Perhaps it ends up being multiple vsync waits for a given rendered frame? Something like the application or OpenGL driver waiting for vsync before rendering into its buffer, then the compositor waiting for the next vsync before actually compositing/flipping.
This is a common source of delay in composited apps/games, yes. Ideally what you want is to have a completed frame ready for the compositor at least a few milliseconds before the next vertical sync arrives, but it's easy to screw that up, especially if you're getting fancy. Triple Buffering also enters the picture here (though mostly for games), because in the bad old days you had exactly two backbuffers, and if both were in use (one being scanned out to the monitor, the other your most recent completed frame) everything had to grind to a halt and wait before rendering or game code could continue. Triple buffering solved this by adding an extra frame, at the cost of an entire frame worth of display latency in exchange for your code spending less time spinning and waiting on the GPU. If someone is careless they could definitely end up with triple buffering enabled for their app (like if they're rendering using a media-oriented framework that turns it on.)

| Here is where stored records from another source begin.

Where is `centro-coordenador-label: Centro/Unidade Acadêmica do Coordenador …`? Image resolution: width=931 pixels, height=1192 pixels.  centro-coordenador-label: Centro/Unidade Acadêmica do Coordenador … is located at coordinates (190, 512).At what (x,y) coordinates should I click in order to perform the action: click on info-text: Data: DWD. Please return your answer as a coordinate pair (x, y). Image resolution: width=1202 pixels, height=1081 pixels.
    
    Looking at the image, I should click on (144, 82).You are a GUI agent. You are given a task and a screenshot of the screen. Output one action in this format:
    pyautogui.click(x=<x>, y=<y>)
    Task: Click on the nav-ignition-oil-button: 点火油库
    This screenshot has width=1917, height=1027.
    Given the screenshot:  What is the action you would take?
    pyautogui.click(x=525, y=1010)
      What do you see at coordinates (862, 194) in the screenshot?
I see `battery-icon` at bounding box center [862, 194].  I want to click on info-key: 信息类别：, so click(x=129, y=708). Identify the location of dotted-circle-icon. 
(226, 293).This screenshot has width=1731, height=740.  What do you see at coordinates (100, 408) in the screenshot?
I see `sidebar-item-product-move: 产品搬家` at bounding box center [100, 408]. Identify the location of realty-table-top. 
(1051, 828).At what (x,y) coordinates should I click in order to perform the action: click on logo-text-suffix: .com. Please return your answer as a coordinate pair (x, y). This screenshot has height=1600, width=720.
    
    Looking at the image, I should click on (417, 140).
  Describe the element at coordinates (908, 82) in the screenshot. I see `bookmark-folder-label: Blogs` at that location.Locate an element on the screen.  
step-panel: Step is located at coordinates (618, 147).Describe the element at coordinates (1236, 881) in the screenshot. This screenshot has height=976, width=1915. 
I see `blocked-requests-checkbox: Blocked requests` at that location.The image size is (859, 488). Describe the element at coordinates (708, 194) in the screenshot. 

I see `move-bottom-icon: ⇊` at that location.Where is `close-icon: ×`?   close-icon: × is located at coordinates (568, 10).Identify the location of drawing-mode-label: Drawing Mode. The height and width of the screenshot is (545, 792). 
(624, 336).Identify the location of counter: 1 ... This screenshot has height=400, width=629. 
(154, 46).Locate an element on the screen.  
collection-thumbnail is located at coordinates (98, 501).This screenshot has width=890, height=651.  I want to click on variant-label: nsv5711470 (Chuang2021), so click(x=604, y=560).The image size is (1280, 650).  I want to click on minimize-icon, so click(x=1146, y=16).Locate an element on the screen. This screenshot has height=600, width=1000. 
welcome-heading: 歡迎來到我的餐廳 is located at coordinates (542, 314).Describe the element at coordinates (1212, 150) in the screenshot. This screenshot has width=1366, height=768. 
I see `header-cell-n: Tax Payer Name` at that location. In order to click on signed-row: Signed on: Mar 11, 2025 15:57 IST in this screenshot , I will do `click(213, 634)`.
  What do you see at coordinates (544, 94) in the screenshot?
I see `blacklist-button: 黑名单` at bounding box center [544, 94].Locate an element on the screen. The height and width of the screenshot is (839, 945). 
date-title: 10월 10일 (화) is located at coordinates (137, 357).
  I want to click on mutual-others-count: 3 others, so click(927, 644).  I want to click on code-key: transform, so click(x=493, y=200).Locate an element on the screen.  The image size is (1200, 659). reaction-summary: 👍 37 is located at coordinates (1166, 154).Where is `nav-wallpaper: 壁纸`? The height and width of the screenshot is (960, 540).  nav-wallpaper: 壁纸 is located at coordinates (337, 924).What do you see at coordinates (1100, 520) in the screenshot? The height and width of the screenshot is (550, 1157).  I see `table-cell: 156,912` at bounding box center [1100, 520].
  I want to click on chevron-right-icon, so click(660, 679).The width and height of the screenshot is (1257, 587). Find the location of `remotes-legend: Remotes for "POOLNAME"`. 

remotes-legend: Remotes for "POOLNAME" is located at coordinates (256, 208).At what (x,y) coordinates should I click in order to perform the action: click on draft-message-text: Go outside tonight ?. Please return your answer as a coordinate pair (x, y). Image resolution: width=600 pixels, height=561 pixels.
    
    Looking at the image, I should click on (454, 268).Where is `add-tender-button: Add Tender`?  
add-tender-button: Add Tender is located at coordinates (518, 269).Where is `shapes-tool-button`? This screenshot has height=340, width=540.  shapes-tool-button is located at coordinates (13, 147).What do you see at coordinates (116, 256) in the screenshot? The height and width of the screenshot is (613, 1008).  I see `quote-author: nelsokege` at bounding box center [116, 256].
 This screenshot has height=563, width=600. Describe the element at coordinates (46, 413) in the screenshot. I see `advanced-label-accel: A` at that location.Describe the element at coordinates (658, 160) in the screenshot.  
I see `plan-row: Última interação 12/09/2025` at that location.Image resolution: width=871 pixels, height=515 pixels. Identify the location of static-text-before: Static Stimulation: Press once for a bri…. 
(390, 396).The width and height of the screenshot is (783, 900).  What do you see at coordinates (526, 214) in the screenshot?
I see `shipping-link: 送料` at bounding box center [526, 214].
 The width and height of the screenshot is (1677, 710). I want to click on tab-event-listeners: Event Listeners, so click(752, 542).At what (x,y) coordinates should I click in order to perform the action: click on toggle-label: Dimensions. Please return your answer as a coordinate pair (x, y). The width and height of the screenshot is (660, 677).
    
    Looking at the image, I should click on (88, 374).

The 'Fast Sync' option NVIDIA added to their drivers in the last year or two is a fix for the triple buffering problem - you get spare buffers, but instead of adding a frame of latency the GPU always grabs the most recently completed frame for scanout. Of course, if a compositor is involved you now need the compositor to do this, and then for the compositor to utilize this feature when presenting a composited desktop to the GPU. I don't think any modern compositor does this at present.
This looks way more like badly designed animations than some fundamental problem coming from the hardware.